A casa de seu Brasil ficava à Rua Benedito Rêgo, do lado esquerdo da construção uma rachadura enorme, e duas grossas ripas seguravam a parede para que ela não caísse. Mas isso não incomodava em nada seus moradores, a ordem era estudar e estudar. Chegou a hora que todos os filhos tiveram que ir morar na capital, uma casa fora alugada, não dava mais para manter as despesas com passagens e alimentação todos os dias. Seu Brasil ficou com a mulher praticamente a pão e água, a conta do seu Zequinha cresceu astronomicamente, Mas o que é isso homem de Deus, isso é um roubo, dizia Seu Brasil espantado com o tamanho da conta, Roubo não Brasil, desse jeito fico até ofendido, vê lá o favor que faço homem, e vê se não enfraquece a amizade, dizia o taberneiro se fazendo ofendido. O alfaiate trabalhava dobrado dia e noite, nessa época perdeu peso e teve que ir várias vezes ao médico, a mulher tivera que ficar como enfermeira em casa mesmo, porque Seu Brasil, de teimosia, não queria ficar internado no Hospital. O tratamento só durou uma semana e o paciente já estava na “labuta” pedalando sua máquina de costura com os pés inchados de tanto tempo dependurados.

Foi assim que o Seu Brasil formou todos os seus filhos, um médico, um engenheiro elétrico e três professores. O Dr. Renato assumiu a diretoria do Hospital da cidade, o professor Luiz a diretoria da Unidade Escolar Filinto Rêgo onde seus dois outros irmãos ministravam aulas. O engenheiro foi trabalhar na companhia de energia elétrica do Estado. A casa velha fora vendida e a família desfrutava agora de uma bela e confortável casa de quatro quartos, duas salas amplas, dois banheiros, garagem e uma bela área com jardim na frente, a casa ficava mais ao centro da cidade, para facilitar as caminhadas da mãe que agora estava se sentindo cada vez mais solitária. Os filhos já não paravam mais em casa, os dois mais velhos casaram e só apareciam nos finais de semana para visitar os pais. Seu Brasil continuava com seu mistério, vez ou outra sumia para retornar no finalzinho da tarde, os sumiços ficaram mais frequentes e os filhos, que antes não faziam conta desses desaparecimentos, começaram a questionar o pai, este tratou de se defender, alegando direitos de privacidade, afinal tudo que fizera até hoje fora para ajudar a família, trabalhava feito condenado, não ficava com nada. Os filhos acudiram imediatamente, alegando que o pai não precisava mais trabalhar, deixasse esses cliente chatos, Se quiserem mesmo seus serviços que venham tirar suas medidas aqui. O pai retrucou, mas reconheceu as ponderações do filho, mesmo assim argumentou, Mas tem um cliente que não posso deixar de atender, e explicou que o freguês era velho de mais para se deslocar até ele, e seria uma judiação deixar de atender um pedido seu, afinal o dinheiro não era tudo e só porque agora estava bem não ia deixar de trabalhar.
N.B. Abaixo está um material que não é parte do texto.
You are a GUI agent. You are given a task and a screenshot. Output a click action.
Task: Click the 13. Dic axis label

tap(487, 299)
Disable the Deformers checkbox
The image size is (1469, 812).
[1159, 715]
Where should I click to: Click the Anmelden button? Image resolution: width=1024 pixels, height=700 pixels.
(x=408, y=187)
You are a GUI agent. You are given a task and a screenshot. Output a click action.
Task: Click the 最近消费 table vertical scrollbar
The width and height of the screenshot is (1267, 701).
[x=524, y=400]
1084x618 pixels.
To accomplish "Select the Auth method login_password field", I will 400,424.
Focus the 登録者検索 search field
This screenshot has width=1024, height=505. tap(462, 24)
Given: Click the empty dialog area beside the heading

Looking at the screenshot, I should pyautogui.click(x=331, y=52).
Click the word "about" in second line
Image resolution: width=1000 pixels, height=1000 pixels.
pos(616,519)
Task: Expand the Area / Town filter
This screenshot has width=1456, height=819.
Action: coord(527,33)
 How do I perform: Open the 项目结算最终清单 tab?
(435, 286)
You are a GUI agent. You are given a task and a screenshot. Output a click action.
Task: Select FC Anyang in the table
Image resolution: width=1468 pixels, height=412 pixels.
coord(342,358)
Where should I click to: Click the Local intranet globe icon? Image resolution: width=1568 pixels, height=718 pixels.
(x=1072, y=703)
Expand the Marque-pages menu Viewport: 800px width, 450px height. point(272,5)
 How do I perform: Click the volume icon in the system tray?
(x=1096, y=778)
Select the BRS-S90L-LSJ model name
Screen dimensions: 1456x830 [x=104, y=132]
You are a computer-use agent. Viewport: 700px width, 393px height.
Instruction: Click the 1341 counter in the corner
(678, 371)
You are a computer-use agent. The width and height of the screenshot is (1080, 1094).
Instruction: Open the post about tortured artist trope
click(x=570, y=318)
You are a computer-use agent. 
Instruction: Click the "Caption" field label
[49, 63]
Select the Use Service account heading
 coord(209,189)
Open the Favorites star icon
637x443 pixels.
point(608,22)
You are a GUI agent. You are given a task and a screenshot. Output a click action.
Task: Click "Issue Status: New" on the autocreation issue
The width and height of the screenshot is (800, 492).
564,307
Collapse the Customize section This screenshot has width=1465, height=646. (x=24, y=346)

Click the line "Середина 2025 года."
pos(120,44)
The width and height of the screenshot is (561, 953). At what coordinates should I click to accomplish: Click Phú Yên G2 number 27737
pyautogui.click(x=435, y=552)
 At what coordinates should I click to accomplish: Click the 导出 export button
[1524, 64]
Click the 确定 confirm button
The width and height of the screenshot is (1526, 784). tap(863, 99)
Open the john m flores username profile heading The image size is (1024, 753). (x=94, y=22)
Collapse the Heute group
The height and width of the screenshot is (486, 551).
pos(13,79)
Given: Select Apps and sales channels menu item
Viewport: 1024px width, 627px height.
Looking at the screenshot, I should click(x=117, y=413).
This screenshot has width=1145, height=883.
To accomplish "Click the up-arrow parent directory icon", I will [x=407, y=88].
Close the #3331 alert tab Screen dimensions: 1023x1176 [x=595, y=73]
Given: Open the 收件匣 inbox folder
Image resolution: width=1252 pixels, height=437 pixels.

Duas semanas depois um novo sumiço que duraria uma eternidade, Seu Brasil não voltou ao final da tarde e nem ao final da noite, a família ficou preocupada, saíram à procura do alfaiate pela cidade, ninguém dava notícia de Seu Brasil, a polícia fora acionada, era impossível que uma cidade de apenas doze mil habitantes pudesse esconder alguém por mais de dois dias. A polícia não se interessou muito pelo caso, “afinal de contas o homem era perfeito de suas faculdades mentais, tinha livre-arbítrio para ir e vir de onde bem quisesse, vai ver ele resolvera simplesmente ir embora”, mesmo assim o delegado advertiu os guardas para que ficassem alerta, caso soubessem de alguma informação que levasse ao paradeiro do desaparecido.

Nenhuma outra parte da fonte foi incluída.